To be done: Format as a numbered list the data lines beginning with the line containing "Task: Pick the blue fox hero portrait" and ending with the line containing "I will pos(113,37).", inclusive, omitting any blank lines.

Word and item position data:
------------
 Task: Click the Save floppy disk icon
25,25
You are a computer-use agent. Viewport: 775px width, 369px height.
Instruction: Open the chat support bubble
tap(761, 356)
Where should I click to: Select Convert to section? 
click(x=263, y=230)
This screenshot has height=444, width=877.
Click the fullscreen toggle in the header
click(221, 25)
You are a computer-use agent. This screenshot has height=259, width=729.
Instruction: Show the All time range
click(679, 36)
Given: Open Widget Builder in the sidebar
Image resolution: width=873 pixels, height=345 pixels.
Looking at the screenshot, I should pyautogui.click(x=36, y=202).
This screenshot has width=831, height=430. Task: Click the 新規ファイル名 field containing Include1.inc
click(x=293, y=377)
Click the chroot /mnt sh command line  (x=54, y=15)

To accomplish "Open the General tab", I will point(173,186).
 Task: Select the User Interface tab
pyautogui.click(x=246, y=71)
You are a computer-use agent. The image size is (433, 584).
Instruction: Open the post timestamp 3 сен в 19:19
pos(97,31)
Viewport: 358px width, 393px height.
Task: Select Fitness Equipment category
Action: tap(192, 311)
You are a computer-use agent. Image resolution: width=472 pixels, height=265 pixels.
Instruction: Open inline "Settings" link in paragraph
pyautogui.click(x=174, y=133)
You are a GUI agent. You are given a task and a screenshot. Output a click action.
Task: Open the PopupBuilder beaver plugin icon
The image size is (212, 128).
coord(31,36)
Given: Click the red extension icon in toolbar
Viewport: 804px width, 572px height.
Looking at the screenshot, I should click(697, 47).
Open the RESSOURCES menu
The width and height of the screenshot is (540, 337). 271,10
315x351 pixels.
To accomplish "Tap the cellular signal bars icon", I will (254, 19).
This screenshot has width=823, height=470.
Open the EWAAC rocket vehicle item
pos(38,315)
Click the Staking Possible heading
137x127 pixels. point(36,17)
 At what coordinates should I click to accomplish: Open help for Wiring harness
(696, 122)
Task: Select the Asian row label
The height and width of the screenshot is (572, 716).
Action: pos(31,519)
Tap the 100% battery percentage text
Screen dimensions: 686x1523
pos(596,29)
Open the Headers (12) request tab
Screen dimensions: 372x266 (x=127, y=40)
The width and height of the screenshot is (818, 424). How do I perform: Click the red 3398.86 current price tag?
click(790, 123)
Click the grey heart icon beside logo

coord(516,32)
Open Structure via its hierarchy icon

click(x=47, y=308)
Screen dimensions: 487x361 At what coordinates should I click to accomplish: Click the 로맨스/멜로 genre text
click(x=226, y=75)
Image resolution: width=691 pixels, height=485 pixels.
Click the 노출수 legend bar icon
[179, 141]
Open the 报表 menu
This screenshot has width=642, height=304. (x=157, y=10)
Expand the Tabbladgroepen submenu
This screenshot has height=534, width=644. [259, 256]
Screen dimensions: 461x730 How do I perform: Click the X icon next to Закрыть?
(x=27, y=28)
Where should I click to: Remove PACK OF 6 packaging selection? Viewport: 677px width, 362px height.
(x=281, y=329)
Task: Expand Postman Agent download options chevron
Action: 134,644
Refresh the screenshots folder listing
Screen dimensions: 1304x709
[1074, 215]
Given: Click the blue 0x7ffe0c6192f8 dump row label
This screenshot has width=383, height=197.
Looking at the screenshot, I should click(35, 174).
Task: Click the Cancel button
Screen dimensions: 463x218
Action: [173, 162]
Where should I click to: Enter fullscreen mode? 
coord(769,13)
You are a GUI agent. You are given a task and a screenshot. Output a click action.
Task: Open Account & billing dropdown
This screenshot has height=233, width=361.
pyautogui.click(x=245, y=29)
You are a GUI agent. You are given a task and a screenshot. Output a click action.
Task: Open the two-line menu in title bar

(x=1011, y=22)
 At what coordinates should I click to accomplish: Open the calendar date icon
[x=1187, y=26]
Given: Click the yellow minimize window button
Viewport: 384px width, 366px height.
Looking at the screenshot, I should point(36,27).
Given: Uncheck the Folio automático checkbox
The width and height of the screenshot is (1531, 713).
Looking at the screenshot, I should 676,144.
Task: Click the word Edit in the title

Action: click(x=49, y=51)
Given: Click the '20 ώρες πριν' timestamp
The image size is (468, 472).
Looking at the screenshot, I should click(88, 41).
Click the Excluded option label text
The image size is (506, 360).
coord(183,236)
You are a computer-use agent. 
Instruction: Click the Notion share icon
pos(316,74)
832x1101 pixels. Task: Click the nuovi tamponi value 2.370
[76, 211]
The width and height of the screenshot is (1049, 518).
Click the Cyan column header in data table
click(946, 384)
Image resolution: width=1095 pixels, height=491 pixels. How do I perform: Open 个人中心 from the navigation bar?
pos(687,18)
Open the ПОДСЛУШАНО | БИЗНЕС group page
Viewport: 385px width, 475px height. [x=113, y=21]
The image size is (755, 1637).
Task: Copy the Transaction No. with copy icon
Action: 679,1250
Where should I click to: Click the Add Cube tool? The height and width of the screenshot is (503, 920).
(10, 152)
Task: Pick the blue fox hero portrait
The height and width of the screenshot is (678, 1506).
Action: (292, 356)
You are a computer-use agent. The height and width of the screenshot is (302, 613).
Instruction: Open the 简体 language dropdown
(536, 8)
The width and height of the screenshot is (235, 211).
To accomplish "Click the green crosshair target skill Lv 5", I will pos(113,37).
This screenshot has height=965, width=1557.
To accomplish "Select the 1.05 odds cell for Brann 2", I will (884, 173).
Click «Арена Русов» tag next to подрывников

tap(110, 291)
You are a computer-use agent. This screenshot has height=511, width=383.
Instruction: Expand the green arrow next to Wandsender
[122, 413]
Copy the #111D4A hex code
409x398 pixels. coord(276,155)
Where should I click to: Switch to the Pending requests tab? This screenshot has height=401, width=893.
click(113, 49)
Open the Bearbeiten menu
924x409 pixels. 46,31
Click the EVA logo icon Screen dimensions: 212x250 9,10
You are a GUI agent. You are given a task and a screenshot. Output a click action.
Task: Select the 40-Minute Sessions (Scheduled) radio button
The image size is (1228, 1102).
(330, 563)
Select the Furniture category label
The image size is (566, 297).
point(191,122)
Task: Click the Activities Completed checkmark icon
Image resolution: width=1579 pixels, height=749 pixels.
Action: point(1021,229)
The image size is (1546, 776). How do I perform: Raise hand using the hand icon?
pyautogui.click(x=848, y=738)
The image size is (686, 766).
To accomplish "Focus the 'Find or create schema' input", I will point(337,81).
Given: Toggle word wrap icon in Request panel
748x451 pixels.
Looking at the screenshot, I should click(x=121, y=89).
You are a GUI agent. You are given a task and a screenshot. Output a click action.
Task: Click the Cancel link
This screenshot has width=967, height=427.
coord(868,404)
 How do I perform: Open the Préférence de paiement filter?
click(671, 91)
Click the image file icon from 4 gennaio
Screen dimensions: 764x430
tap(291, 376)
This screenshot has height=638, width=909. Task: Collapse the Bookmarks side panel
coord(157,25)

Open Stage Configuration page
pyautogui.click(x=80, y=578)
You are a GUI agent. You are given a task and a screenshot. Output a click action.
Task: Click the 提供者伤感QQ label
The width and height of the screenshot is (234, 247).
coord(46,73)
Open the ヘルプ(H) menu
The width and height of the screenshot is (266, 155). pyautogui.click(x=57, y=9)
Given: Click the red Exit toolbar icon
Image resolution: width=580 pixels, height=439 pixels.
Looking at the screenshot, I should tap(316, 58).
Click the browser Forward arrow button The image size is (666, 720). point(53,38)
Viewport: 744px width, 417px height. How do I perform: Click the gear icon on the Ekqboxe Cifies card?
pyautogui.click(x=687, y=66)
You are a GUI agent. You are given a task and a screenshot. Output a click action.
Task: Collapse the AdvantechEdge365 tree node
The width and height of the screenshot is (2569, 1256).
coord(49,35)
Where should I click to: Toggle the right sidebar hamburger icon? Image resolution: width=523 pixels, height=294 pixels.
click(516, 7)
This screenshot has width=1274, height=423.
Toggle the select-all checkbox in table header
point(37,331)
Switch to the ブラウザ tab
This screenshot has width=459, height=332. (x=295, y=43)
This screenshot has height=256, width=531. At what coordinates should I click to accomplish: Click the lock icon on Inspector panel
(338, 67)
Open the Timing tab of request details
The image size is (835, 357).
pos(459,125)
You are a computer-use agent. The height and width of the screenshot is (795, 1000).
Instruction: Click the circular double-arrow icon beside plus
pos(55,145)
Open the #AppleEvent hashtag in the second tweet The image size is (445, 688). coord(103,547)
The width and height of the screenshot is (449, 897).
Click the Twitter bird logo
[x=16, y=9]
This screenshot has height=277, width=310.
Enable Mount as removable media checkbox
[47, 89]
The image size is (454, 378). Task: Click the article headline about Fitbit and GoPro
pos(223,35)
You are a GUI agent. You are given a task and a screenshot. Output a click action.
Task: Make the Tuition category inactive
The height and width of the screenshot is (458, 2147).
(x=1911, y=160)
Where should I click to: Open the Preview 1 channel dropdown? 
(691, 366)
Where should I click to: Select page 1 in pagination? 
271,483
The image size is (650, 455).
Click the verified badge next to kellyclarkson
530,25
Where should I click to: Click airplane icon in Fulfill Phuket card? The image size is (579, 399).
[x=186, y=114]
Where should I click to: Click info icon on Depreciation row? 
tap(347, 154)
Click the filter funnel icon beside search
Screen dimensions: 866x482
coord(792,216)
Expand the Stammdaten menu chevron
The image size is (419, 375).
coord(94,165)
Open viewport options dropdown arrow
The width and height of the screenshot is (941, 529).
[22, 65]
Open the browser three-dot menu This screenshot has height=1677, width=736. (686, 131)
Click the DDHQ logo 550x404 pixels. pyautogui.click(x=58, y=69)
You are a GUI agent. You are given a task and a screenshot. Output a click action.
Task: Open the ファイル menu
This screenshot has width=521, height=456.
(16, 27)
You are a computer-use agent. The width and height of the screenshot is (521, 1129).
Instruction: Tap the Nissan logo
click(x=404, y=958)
------------
Task output:
1. Task: Pick the blue fox hero portrait
2. The height and width of the screenshot is (678, 1506).
3. Action: (292, 356)
4. You are a computer-use agent. The height and width of the screenshot is (302, 613).
5. Instruction: Open the 简体 language dropdown
6. (536, 8)
7. The width and height of the screenshot is (235, 211).
8. To accomplish "Click the green crosshair target skill Lv 5", I will pos(113,37).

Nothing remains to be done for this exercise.